Met dit project trachten we, via een combinatie van proefplatformen binnen de provincie en een gerichte communicatiestrategie, de verbeterde technieken wat betreft bodemmanagement ingang te laten vinden bij de loonwerkers, akkerbouwers en veehouders. Dit vraagt een specifieke aanpak i.f.v. het bedrijf – en bodemtype en vaak ook de teelt. Op deze proefplatformen wordt telkens de gangbare praktijk vergeleken met één of meerdere verbeterde technieken. Deze verbeterde technieken worden geselecteerd in functie van de specifieke situatie op het terrein en rekening houdende met alle beschikbare kennis en ervaring van telers, adviseurs, onderzoekers en constructeurs. De teelten die aanbod komen zullen regiospecifiek zijn om zodoende de belangrijkste noden van de landbouwers in te vullen.

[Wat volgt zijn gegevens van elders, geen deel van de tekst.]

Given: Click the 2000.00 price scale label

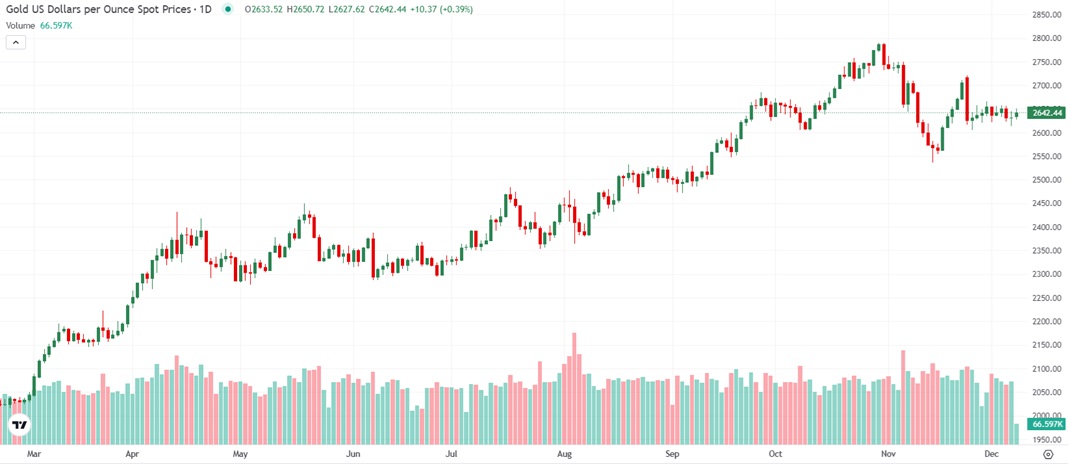Looking at the screenshot, I should tap(1046, 416).
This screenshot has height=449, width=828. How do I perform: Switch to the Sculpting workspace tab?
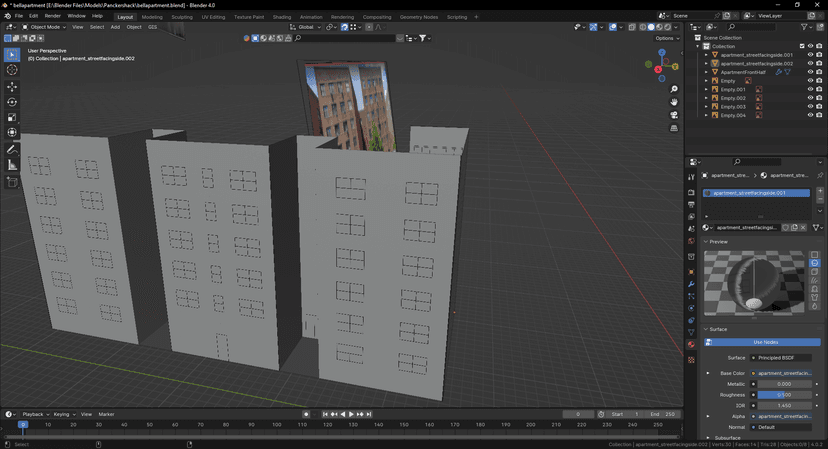tap(182, 17)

De proefplatformen worden verdeeld tussen Haspengouw (PIBO-Campus) en de Kempen (PVL) zodat de meest voorkomende bodemtypes in Limburg omvat worden. De gedemonstreerde technieken zullen een meerwaarde bieden in droge omstandigheden, maar hebben ook hun nut in normale – nattere – omstandigheden, gezien de weersomstandigheden niet op voorhand te voorspellen zijn. De gedemonstreerde technieken moeten leiden tot een betere opkomst en jeugdgroei van teelten in het voorjaar en de vroege zomer. Bijkomend neemt hiermee de irrigatiebehoefte af en kunnen de teeltkosten worden beperkt. In een aantal gevallen kan het zelfs leiden tot een verhoging van de gewasopbrengst en -kwaliteit in vergelijking met de bestaande technieken.